|
- In order to determine a part of the eigenvalues of a large real symmetric matrix A the method
of Lanczos is often used.
- The idea of this method is in principle simple: analogous to the power method one computes a sequence
Akx0, k=0,...,i, but unlike to that method one considers this as the basis of a subspace
of Rn, a so called Krylow subspace, and computes an orthogonal basis of this subspace
Qi and uses the eigenvalues of the so called matricial Rayleighquotient
QiTAQi, that means the projection of A
on this subspace, as approximate eigenvalues of A.
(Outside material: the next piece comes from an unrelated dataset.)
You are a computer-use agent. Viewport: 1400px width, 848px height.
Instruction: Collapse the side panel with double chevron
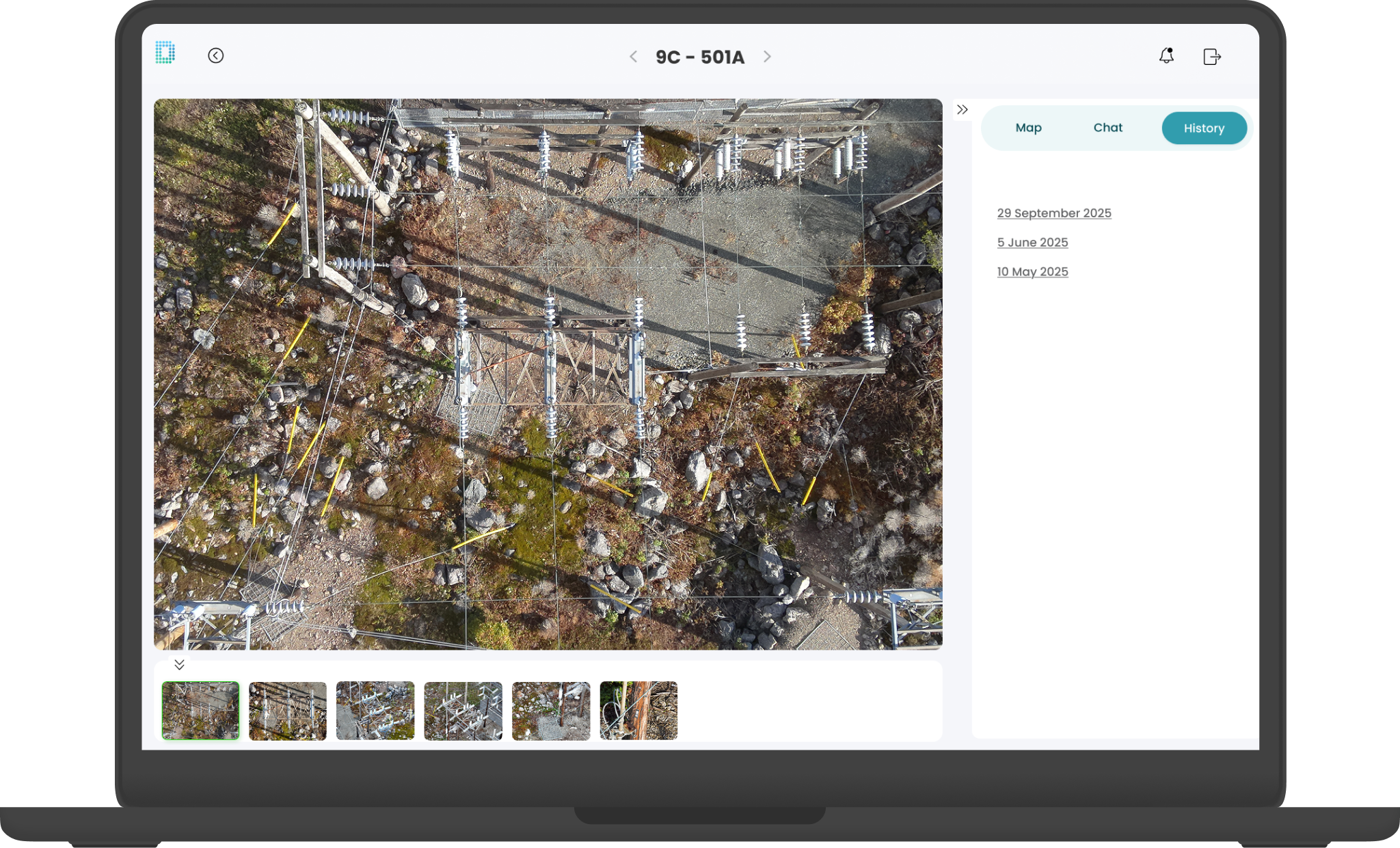(962, 110)
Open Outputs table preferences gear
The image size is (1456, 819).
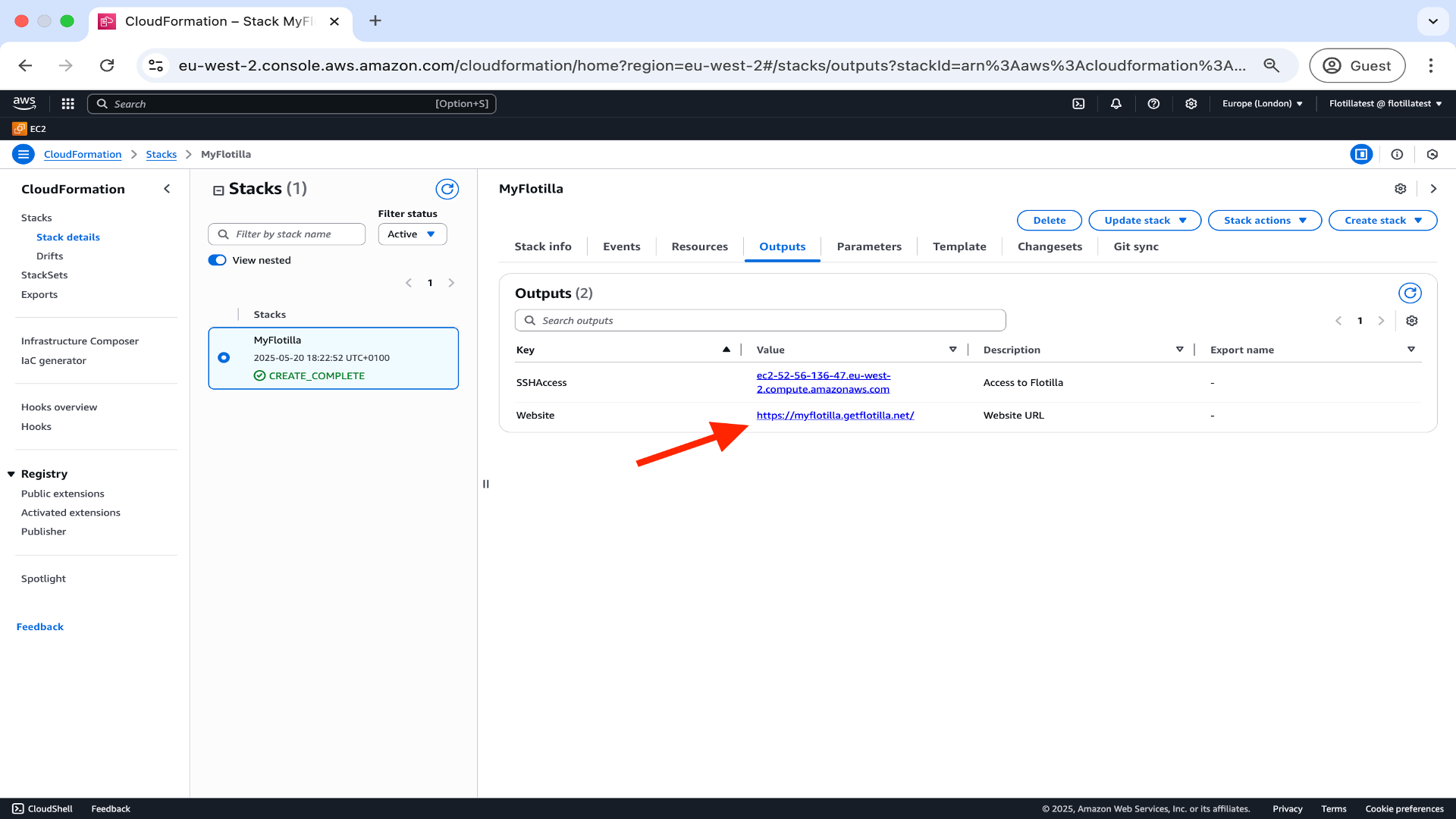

- Fortunately this can be put in an algorithm which combines iteration and orthogonalization in one step which yields a short recursion:
Let x0 be the normalized initial vector.
Q(.,1) = x0
δ1 = Q(.,1)T *A* Q(.,1)
r1 = A*Q(.,1)- δ1 * Q(.,1)
Iterate for i=2,3,... as long as ||ri-1|| > 0 :
εi-1 = ||ri-1||
Q(.,i)= ri-1/ ||ri-1||
v = A*Q(.,i)
δi = Q(,.1)T * v
ri = v - δi* Q(.,i) -εi-1 * Q(.,i-1)
- The matrix QiT * A * Qi = Ti turns out to be tridiagonal with the entries
εj-1, δj, εj defined above,
with j=1,...,i
- The eigenproblem of Ti can be solved efficiently to high accurary.
- Some of its eigenvalues converge to eigenvalues of A very fast and the
corresponding eigenvectors are the corresponding columns of the matrix
Y(.,j=1,...,i) = Q(.,j=1,...,i)*Vi
where Vi denotes the complete eigensystem of Ti .
- Which of the eigenvalues are of this type can be decided in different ways. Here we use Parlett's test:
accept λj in step i if
|εi*V(i,j)| <= εaccept*norm(Ti) ,
norm = Frobeniusnorm.
- The following provides an error estimation for the relative error in λj:
||A*Y(.,j)-λj*Y(.,j)||/||A*Y(.,j)|| >= |λj - μ|/|μ|
for some exact eigenvalue μ of A.
This relative error bound can be much larger than the bound in the acceptance criterion.
- The method terminates, as soon as some εj vanishes,
which however will occur almost never under roundoff. This depends on
the initial vector and the eigenvalue distribution of A.
For example A must not have multiple eigenvalues and x0
must have contributions of all eigenvectors of A.
- This looks very nice, but unfortunately the orthogonality of Q(:,.) is lost by roundoff effects, and this
very early.
If one employs no remedy for that this doesn't let break down the method completely,
but strange effects can occur: for example multiple approximation to one and the same
single eigenvalue of A, completely wrong "approximations" etc.
Hence the method usually is enhanced by additional variants of reorthogonalization.
With the so called complete reorthogonalization one uses a complete Gram Schmidt orthogonalization
of the i-th column of Q with respect to all previously computed ones, whereas with selective
orthogonalization this takes place only with respect to the columns which belong to eigenvalues
which have been accepted by the acceptance test.